The CLI for AI agents to control Chrome. Zero config, agent-agnostic, battle-tested.

npm version License: MIT Platform

browse go "https://example.com"
browse read
browse click e5
browse snap

Why Browse

Browser automation for AI agents is harder than it looks. Most tools require complex setup, tie you to specific AI providers, or break on real-world pages.

Browse takes a different approach:

Agent-Agnostic - Pure CLI commands over Unix socket. Works with Claude Code, GPT, Gemini, Cursor, custom agents, shell scripts - anything that can run commands.

Zero Config - Install the extension, run commands. No relay processes, no subscriptions.

Battle-Tested - Built by reverse-engineering production browser extensions and methodically working through agent-hostile pages like Discord settings. Falls back gracefully when CDP fails.

Smart Defaults - Screenshots auto-resize to 1200px (saves tokens). Actions auto-capture screenshots (saves round-trips). Errors on restricted pages warn instead of fail.
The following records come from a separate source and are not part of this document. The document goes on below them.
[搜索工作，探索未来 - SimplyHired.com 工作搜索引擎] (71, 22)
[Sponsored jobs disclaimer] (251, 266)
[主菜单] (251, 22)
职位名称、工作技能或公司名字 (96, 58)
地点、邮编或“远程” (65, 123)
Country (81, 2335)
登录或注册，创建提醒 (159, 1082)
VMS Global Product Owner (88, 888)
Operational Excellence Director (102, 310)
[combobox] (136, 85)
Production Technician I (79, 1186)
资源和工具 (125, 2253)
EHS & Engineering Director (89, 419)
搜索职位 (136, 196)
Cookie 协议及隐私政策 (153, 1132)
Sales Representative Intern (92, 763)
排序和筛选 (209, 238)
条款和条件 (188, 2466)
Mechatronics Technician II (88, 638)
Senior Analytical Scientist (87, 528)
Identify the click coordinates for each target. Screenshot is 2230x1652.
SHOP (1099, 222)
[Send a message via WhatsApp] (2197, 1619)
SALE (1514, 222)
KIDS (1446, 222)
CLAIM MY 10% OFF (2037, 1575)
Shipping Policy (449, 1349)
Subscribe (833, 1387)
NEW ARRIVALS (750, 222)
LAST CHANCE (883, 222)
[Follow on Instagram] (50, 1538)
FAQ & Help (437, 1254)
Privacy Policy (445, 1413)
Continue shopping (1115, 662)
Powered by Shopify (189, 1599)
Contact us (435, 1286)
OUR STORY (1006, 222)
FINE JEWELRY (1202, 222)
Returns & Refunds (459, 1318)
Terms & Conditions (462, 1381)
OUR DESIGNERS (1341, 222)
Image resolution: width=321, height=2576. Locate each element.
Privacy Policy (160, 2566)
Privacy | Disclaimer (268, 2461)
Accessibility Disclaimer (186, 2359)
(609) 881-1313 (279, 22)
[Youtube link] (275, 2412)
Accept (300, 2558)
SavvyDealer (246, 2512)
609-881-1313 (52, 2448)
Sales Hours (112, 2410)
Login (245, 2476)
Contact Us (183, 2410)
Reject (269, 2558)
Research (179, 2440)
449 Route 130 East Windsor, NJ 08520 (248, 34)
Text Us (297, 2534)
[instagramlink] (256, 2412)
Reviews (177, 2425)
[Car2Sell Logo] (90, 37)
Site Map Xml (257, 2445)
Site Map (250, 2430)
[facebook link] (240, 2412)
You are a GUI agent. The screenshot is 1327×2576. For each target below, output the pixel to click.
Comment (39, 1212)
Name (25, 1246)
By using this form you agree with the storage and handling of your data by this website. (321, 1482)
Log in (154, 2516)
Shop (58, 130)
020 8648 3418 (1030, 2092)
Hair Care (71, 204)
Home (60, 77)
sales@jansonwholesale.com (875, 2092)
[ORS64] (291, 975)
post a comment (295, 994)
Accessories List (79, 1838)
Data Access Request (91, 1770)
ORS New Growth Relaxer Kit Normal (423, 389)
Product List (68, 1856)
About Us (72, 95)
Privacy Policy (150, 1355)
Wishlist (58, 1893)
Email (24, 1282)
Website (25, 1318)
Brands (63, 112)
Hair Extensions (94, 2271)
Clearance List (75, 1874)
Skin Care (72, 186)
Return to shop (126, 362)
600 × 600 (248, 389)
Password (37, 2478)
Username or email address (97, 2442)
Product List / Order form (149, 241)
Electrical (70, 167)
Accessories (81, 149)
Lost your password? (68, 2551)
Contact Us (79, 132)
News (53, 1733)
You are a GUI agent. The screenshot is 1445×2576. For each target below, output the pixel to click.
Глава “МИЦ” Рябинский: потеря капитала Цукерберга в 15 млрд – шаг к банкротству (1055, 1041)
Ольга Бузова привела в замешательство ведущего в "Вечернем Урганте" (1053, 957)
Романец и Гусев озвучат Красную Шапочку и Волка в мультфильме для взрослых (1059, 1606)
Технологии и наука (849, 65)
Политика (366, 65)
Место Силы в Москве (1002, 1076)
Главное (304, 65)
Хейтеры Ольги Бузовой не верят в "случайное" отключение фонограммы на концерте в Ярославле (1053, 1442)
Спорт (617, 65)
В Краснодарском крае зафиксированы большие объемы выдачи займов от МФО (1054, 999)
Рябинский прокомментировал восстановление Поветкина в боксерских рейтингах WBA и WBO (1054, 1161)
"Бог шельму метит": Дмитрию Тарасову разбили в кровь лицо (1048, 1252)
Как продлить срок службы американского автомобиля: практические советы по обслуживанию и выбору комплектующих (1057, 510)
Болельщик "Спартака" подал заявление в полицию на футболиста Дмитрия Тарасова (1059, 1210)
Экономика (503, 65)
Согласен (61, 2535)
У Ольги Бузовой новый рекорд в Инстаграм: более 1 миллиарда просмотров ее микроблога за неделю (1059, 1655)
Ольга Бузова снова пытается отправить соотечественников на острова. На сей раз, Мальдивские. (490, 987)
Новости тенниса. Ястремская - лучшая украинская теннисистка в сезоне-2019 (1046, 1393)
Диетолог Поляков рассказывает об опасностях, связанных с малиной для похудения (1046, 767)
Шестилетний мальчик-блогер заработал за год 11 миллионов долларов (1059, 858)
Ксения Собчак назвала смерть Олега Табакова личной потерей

Network Capture - Automatically logs all network requests while active. Filter, search, and replay API calls without manually setting up request interception.

Installation

Quick Start

# 1. Install globally
npm install -g @juanibiapina/browse-cli

# 2. Load extension in Chrome
#    - Open chrome://extensions
#    - Enable "Developer mode"
#    - Click "Load unpacked"
#    - Paste the path from: browse extension-path

# 3. Install native host (copy extension ID from chrome://extensions)
browse install <extension-id>

# 4. Restart Chrome and test
browse tab.list

Multi-Browser Support

browse install <extension-id>                    # Chrome (default)
browse install <extension-id> --browser brave    # Brave
browse install <extension-id> --browser all      # All supported browsers

Supported: chrome, chromium, brave, edge, arc

Uninstall

browse uninstall                  # Chrome only
browse uninstall --all            # All browsers + wrapper files

Development Setup

git clone https://github.com/juanibiapina/browse-cli.git
cd browse-cli
npm install
npm run build
# Then load dist/ as unpacked extension

Usage

browse <command> [args] [options]
browse --help                    # Basic help
browse --help-full               # All 50+ commands
browse <command> --help          # Command details
browse --find <query>            # Search commands

Navigation

browse go "https://example.com"
browse back
browse forward
browse tab.reload --hard

Reading Pages

browse read                           # Accessibility tree + visible text content
browse read --no-text                 # Accessibility tree only (no text)
browse read --depth 3                 # Limit tree depth (smaller output)
browse read --compact                 # Remove empty structural elements
browse read --depth 3 --compact       # Both (60% smaller output)
browse page.text                      # Raw text content only
browse page.state                     # Modals, loading state, scroll position

Element refs (e1, e2, e3...) are stable identifiers from the accessibility tree - semantic, predictable, and resilient to DOM changes.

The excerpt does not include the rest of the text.